Self-Editing for Writers: Why You Should Revise Before Hiring an Editor
- 8 hours ago
- 3 min read
You've just finished your manuscript, short story, essay, grocery list, or whatever it is and the last thing you want to do is read through it again with a fine-tooth comb, hunting for misplaced commas or spotting that you used "really" 47 times in the third paragraph or identifying that you messed up the order so Aunt Bertha’s prison sentence appears before readers know there’s been a crime.
I get it.
There's an entire industry of people who will gladly take your money to do this tedious work for you. And as an editor, I am not knocking the importance of getting outside editing services! Professional services (and please, for the love of all things holy, do your homework here and hire a genuine professional) should come after you've done your own intensive work, after you've already caught the obvious problems, after you've already pushed yourself to make every page as strong as you can make it.
This initial hard work might be the most important part of your development as a writer. Think of professional editing as the final polish, not the first pass.
Nobody is ever going to care about your work the way you do. Not your critique partner, not your editor, not even your mom who thinks everything you write is brilliant. When you force yourself to examine every sentence, every word choice, every punctuation mark, something magical happens. You start to see patterns in your own bad habits that you'd never notice otherwise. Maybe you lean too hard on passive voice when you're tired. Maybe you have a thing for unnecessary adverbs. Maybe you're actually not as clear as you think you are in explaining what's happening in that crucial scene.
The thing about outsourcing your revision process too early is that you rob yourself of the friction that creates growth. It's like hiring someone to go to the gym for you and expecting to get stronger. When you sit with your own messy draft, when you wrestle with that paragraph that isn't quite working, when you realize you've spelled your character's name three different ways, that's not wasted time. That's you getting your reps in. That's how you develop an ear for rhythm, a sense for pacing, an instinct for what works and what doesn't.
Plus, let's be honest about what happens when you skip this step. You send your work out into the world without really knowing it inside and out, and inevitably someone points out something you should have caught. Not just typos (though yes, those too: who among us has not found a typo immediately after hitting send?) but bigger issues with logic, consistency, or clarity.

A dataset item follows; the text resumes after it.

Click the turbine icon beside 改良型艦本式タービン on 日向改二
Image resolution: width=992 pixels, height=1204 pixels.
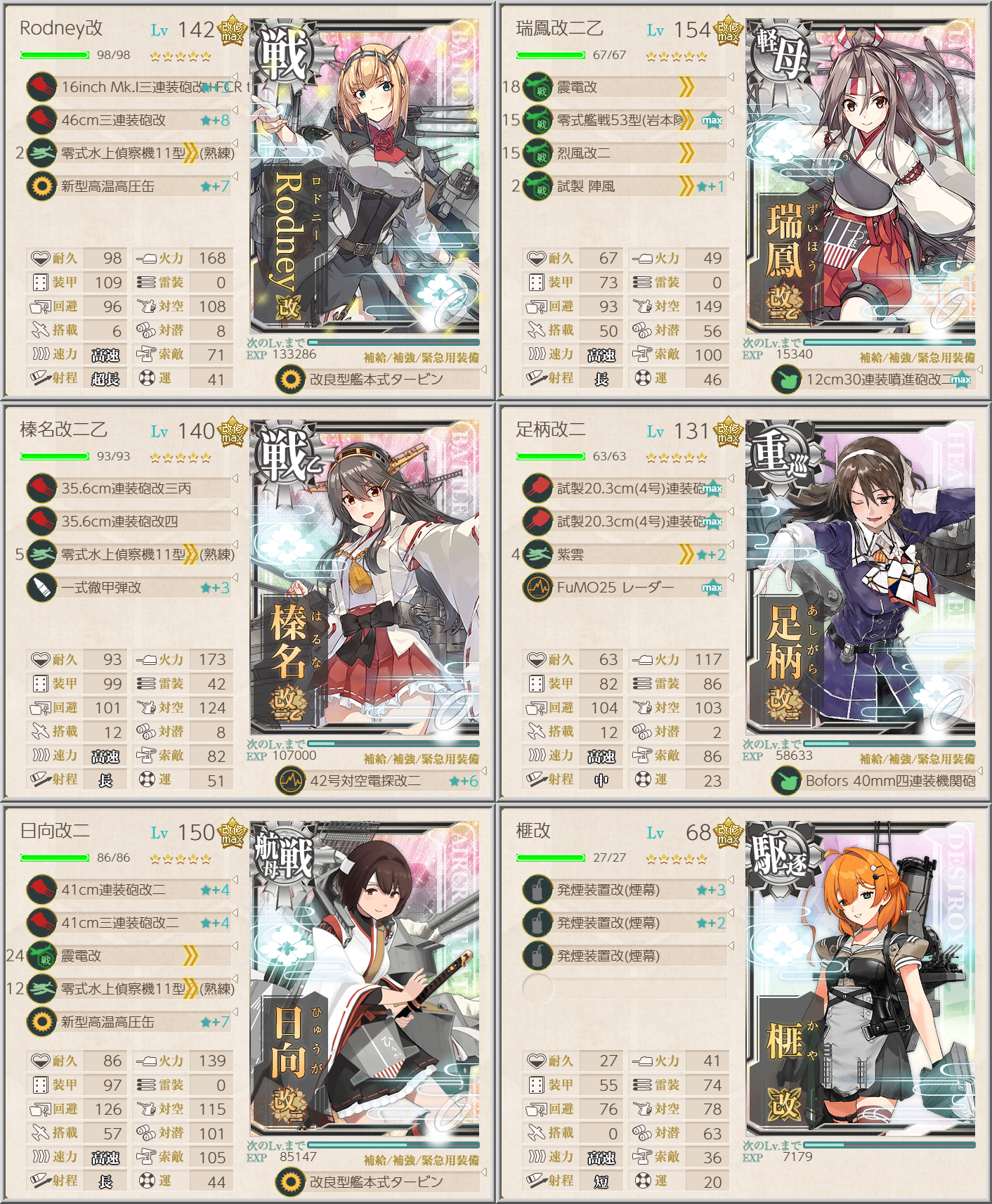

And then you feel like an idiot because you realize you never actually read the whole thing carefully enough to notice that your protagonist leaves the house in chapter seven but somehow arrives back home without ever leaving in the first place. Embarrassing.
The deeper you get into your own work during revision, the more you see how your opening connects to your ending. You notice the threads you dropped or the ones you're pulling too hard. You catch yourself explaining things that should be shown or showing things that would work better as a quick tell. These aren't lessons someone else can learn for you. They're earned through the uncomfortable process of confronting your own work with honest eyes.
The writers who get better at self-editing — which means, the writers who get better at writing — are not the ones who can't wait to hand off their work and wash their hands of it. They're the ones who dig in, who aren't afraid to be bored, who understand that writing isn't just about getting a certain number of words on the page.